A self-taught pianist by age eight, he first began playing the drums at seventeen. While in the Black Watch military band from 1957 to 1960 he studied music theory and improved upon his drumming technique.
From 1960 to 1964 he led his own quartet which performed locally in England, and in 1963 he began working with Gavin Bryars and guitarist Derek Bailey in a trio known as Joseph Holbrooke. Oxley moved to London in 1966 and became house drummer at Ronnie Scott’s, where he accompanied visiting musicians as Joe Henderson, Lee Konitz, Charlie Mariano, Stan Getz, Sonny Rollins and Bill Evans until the early 1970s. He was also a member of various groups led by musicians such as Gordon Beck, Alan Skidmore and Mike Pyne.
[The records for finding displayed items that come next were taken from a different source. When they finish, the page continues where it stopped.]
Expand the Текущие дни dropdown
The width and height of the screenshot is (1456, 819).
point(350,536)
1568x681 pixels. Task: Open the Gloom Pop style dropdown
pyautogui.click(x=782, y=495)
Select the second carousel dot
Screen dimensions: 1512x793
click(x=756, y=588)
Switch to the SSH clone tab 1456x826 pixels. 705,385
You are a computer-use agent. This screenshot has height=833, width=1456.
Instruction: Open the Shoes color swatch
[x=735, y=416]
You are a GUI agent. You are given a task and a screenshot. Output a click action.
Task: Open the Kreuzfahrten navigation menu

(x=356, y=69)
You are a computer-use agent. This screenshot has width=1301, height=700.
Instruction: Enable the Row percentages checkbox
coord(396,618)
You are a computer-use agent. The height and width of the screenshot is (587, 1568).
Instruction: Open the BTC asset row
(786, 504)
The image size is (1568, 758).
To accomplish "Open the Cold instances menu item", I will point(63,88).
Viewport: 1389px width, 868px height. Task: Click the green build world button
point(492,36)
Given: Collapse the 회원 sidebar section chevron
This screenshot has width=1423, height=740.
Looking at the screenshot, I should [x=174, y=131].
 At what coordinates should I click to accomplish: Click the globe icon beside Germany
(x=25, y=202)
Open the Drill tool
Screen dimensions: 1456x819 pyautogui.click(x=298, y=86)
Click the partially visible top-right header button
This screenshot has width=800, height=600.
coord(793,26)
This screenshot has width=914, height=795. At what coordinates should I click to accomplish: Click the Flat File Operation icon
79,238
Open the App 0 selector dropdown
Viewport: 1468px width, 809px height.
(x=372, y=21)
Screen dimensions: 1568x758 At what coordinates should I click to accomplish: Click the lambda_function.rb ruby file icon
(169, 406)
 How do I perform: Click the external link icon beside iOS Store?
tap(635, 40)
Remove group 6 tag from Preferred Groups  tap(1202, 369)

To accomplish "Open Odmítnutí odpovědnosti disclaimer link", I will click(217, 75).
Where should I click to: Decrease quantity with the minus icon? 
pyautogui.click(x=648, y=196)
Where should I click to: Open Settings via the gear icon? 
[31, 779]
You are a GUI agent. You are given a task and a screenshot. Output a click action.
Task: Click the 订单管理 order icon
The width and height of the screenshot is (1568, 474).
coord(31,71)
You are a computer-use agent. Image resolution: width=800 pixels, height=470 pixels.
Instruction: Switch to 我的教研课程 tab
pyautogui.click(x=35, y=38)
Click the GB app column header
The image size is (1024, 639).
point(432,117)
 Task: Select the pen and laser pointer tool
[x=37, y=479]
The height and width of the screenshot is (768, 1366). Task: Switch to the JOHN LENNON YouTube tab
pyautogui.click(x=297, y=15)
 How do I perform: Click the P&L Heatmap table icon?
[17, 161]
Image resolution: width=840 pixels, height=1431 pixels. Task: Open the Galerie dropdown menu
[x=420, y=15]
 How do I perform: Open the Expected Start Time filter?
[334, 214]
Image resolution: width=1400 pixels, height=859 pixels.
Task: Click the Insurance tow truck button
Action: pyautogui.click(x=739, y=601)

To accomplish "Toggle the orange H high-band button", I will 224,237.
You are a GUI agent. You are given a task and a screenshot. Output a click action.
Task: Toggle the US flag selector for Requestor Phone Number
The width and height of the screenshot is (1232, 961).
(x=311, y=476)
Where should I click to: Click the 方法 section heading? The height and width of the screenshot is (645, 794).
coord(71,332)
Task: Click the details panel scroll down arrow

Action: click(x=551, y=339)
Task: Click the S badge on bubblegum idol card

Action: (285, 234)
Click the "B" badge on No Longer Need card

In 1969 Oxley appeared on the recording of the later released John McLaughlin album Extrapolation and also formed his own quintet consisting of Derek Bailey, Jeff Clyne, Evan Parker and Kenny Wheeler, releasing the album Baptized Traveller. Following this album the group was joined by Paul Rutherford on trombone and became a sextet, releasing the 1970 album 4 Compositions for Sextet.
That same year Oxley helped found Incus Records along with Derek Bailey and others and also the Musicians Cooperative. He also received a three month “artist-in-residence” at the Sydney Conservatorium in Australia in 1970. Around this time he joined the London Jazz Composers Orchestra and also got involved with collaborations with Howard Riley.